## [Instructions to follow]
Exactly as written, return all the data, leaving its pictures behind.

╭─ Supplied material

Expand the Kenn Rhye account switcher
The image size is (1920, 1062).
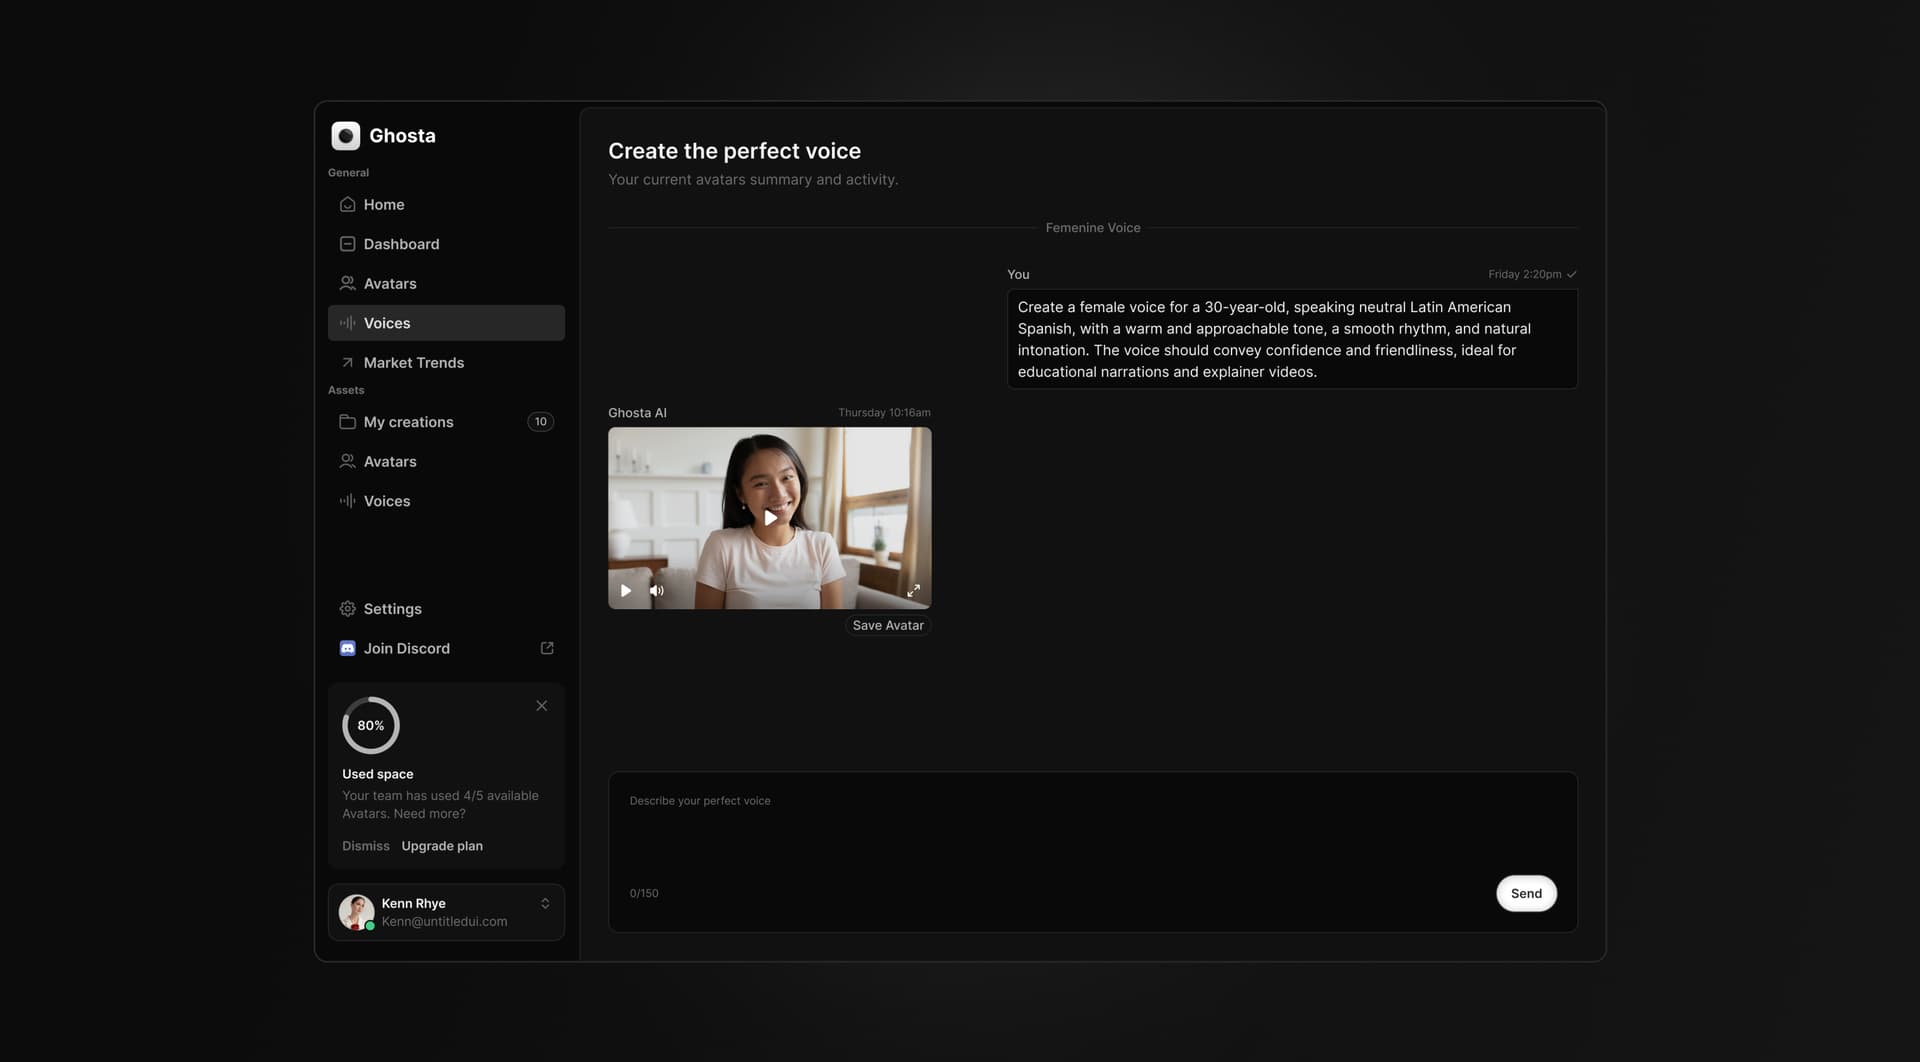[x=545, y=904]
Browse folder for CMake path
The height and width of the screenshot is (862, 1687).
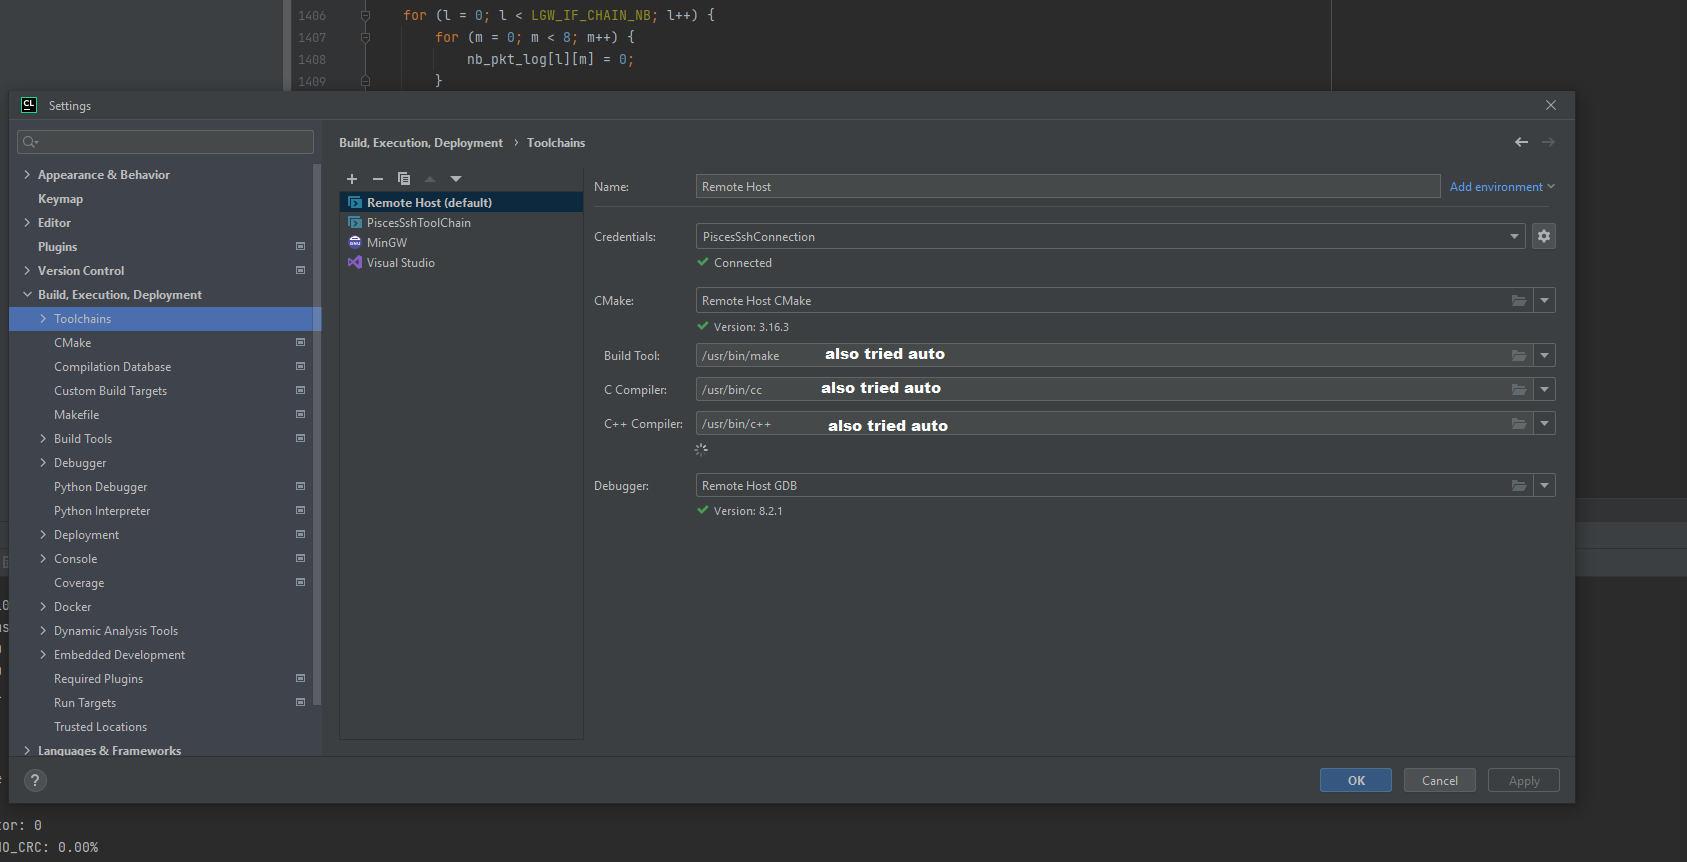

╰─

## [Solved exercise]
Expand the Kenn Rhye account switcher
The image size is (1920, 1062).
[x=545, y=904]
Browse folder for CMake path
The height and width of the screenshot is (862, 1687).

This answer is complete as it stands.